The Ozark Mountains for decades has attracted writers and other artists. Since 1994, the Ozark Poets and Writers Collective is a forum for creators who work in words. It is based in Fayetteville, Arkansas. The OPWC is a non-profit organization devoted to the joys of the spoken and written word. Details below the contact form.

Questions, Comments? Write OPWC

Mission Statement

  • To support and promote community involvement in Ozark literary arts.
  • To encourage an appreciation of local writers by providing access to their work through readings, publications, workshops, and other events and activities as demand and need become evident.
  • To ensure that the experience of writing and reading remain a vital part of life in the Ozarks.

We’re asked

How do I suggest a featured reader for the monthly program? Read the section Monthly Featured Readers on our Events page.

Writers Roster & Outreach

OPWC provides poets for various activities in our community. We have gone into the schools from the elementary to high-school level giving readings and leading mini-workshops. Our poets have provided entertainment at various functions and benefits in the Northwest Arkansas area. News about OPWC often is published in the Northwest Arkansas Times and Fayetteville Free Weekly.

A Brief History

Ozark Writers: They Just Keep Going & Going & Going …
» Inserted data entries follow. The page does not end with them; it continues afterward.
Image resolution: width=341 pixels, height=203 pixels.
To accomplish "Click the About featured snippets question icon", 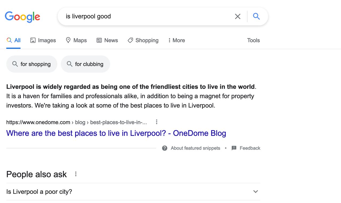I will click(x=165, y=148).
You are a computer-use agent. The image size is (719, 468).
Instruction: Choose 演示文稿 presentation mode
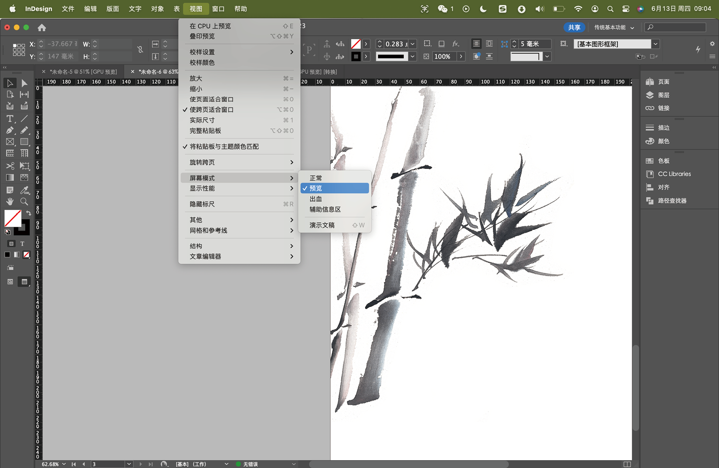click(x=322, y=225)
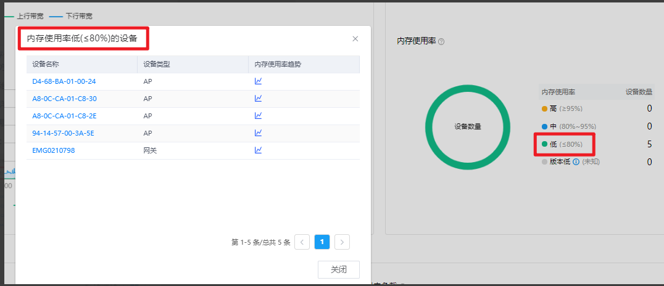
Task: Click the 关闭 button
Action: 338,269
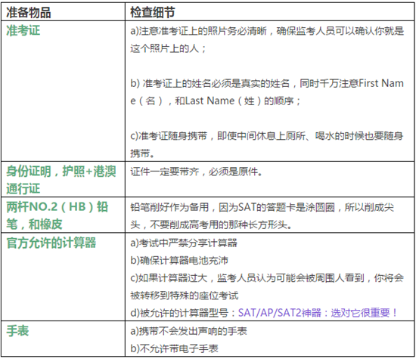Click the text 证件一定要带齐，必须是原件
419x359 pixels.
pyautogui.click(x=197, y=172)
By Ginny Masullo, OPWC board member
First published March 15, 2012, in The Free Weekly of Fayetteville, Arkansas

OPWC logo. C 2012 Steve HolstSometime around 1992, a group of writers began congregating weekly at Anna’s, a small restaurant on Dickson Street. There, five to seven men and women read to each other from their original works over coffee and French fries. By 1993 the group still met to read and write together, but with the new feature of a monthly reader at the D-Luxe on Dickson Street. The tables and booths were packed as poetry bounced off the night, which always included an open mic. They called themselves the Ozark Poets and Writers Collective.
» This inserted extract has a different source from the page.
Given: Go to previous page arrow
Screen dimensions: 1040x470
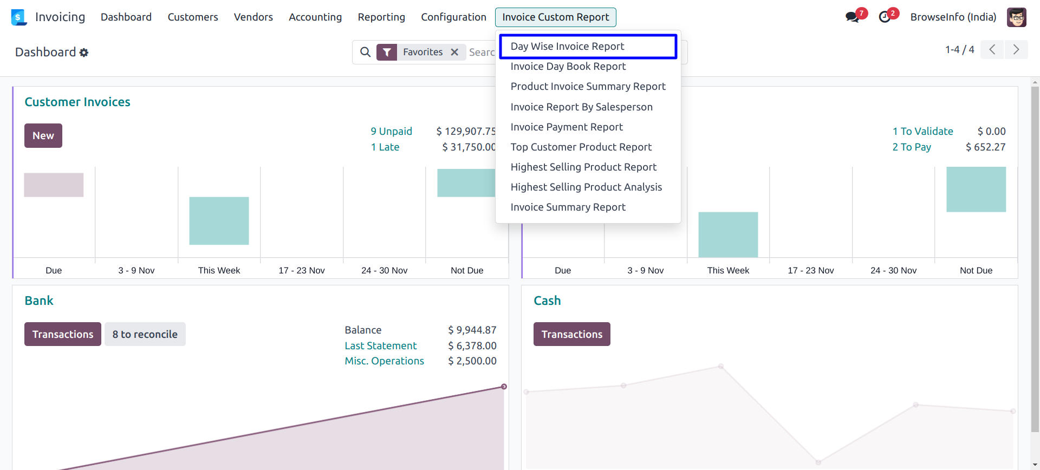Looking at the screenshot, I should click(x=992, y=50).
Any writer who wanted to join had only to show up to be considered a member. Still, to keep a monthly reading going, a board was formed and headed up by the late, inimitable Brenda Moossy. Other board members from over the years included Mohja Kahf, Sloan Davis, Barbara Jaquish and Lisa Martinovic.

Martinovic writes of that time, in her eulogy for the late Brenda, “We ran an ongoing poetry reading and open mic, conducted poetry workshops throughout Arkansas, hosted a slam series, fielded and won slots on national slam teams. In preparation for our first West Coast tour, we produced ‘Snake Dreams,’ an audiotape of our work (yes, an audiotape-that’s how far back we go).”

Up until 1999, the poetry slams and the OPWC monthly readings were conducted under the same umbrella, then the slam poets veered into their own venues. Today, OPWC features slam poets at least once a year and lists their events on the OPWC website (ozarkwriters.wordpress.com).

The collective has known many incarnations over the years. From the small founding members; to crowds of over a hundred people; to the more intimate atmosphere of Nightbird Books on Dickson Street in Fayetteville — OPWC never varied in its dedication to providing a venue for established as well as new writers. To that end they have featured a variety of nationally acclaimed writers such as Naomi Shahib Nye, Jim Whitehead, Miller Williams and Dannye along with emerging local writers.

Current board member and professor of botany at NorthWest Arkansas Community College, Burnetta Hinterthuer believes OPWC fulfills a timeless need: “When I think of why OPWC continues to flourish after all these years, I look at the reason for its existence in the first place. A belief in the value of the written and spoken word, in its ability to connect people who may be strangers, to open doors to young writers seems to draw us together.”